December 5, 2011

'There Sleeps a Pennsylvania Volunteer': Death Visits the 79th Pa

Location: Camp Negley, Nolin Station, KY
The Soldier's Grave (HW 11/5/1861)
Although the Lancaster County Regiment was a model of health for its first month in Kentucky at Camp Nevin, the regiment changed camp at exactly the wrong time.  As soon as they left Camp Nevin for Camp Negley, the weather soured.  As November turned to December, a week of snow and rain turned everything to mud, and health began to deteriorate for a handful of soldiers.  On December 5, 1861, the 79th Pennsylvania suffered the first death of one of its members, drummer-turned-private Samuel H. Clair of Company E.  Clair had been sick for a little over a week after going out on picket duty, and died in the camp hospital of "typhoid pneumonia."  The regiment's officers decided not to send the body back to Lancaster, and Clair's remains were buried in a quiet corner of the camp.  (I haven't done any research to ascertain if they were subsequently moved.)

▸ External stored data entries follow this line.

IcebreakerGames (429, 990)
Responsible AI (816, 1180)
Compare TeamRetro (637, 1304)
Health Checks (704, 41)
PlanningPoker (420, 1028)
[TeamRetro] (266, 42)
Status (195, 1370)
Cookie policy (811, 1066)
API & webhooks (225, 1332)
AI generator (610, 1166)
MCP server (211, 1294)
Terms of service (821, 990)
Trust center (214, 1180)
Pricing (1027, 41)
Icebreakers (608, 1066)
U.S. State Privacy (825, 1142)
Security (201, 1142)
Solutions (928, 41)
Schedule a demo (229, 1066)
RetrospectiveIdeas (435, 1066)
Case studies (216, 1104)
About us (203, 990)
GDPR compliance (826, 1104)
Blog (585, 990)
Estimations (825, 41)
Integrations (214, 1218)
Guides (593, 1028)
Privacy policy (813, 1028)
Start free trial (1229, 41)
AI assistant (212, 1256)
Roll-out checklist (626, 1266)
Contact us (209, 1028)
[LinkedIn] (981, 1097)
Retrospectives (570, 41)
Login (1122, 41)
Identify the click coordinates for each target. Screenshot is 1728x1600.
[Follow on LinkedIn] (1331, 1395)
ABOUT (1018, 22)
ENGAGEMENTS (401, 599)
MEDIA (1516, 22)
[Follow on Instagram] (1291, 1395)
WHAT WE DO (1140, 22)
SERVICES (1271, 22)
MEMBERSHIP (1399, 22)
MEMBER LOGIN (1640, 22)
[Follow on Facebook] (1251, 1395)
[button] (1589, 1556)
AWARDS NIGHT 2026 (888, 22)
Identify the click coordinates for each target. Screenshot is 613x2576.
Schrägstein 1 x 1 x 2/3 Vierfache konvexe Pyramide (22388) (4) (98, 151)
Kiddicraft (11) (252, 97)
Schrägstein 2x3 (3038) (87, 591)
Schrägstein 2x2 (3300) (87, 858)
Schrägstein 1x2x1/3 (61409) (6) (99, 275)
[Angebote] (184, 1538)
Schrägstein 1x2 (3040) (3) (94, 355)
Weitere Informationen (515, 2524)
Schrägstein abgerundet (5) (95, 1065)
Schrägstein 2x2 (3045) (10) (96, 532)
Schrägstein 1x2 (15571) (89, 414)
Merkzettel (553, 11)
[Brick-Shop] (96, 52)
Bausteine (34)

PA Card File record for Samuel H. Clair

His captain, Morris D. Wickersham, sent the following note back to Lancaster, which reveals an attempt to rationalize health and disease and reassure readers in Lancaster who might be worried about a friend or relative in the regiment.  It was published in the December 13, 1861, Daily Evening Express: (alternate link)


Two weeks later, Elias H. Witmer followed up with more complete eulogy as part of a December 22 letter to the Church Advocate, which appeared in the January 9, 1862, edition of the newspaper:
There has been but one death in our regiment, which speaks encouragingly for the health of the "Lancaster County Boys."  Samuel H. Clair, of Company E--a young man loved by all--was the first, and, as yet, the only victim.  He possessed those noble traits of character which endeared himself to all, who held intercourse with him.  But while we had to mourn his early loss, we have the glorious consolation that he died as he lived--an honest man, kind and affectionate friend, and, above all, a pious and devoted Christian.  We buried him in a secluded corner, and inscribed upon his tomb, to tell the passer-by, there sleeps a Pennsylvania Volunteer.  We enclosed his grave with a fence, so that nothing could disturb his resting-place; we shed another tear over his grave, sung the hymn, "A charge to keep I have," with the chorus, "There will be no more parting there," and cast another look upon the little mound of earth, after which we turned our steps toward the camp, with the hope that if we could never visit the spot again, that we may meet "Where the wicked cease from troubling, And the weary are at rest."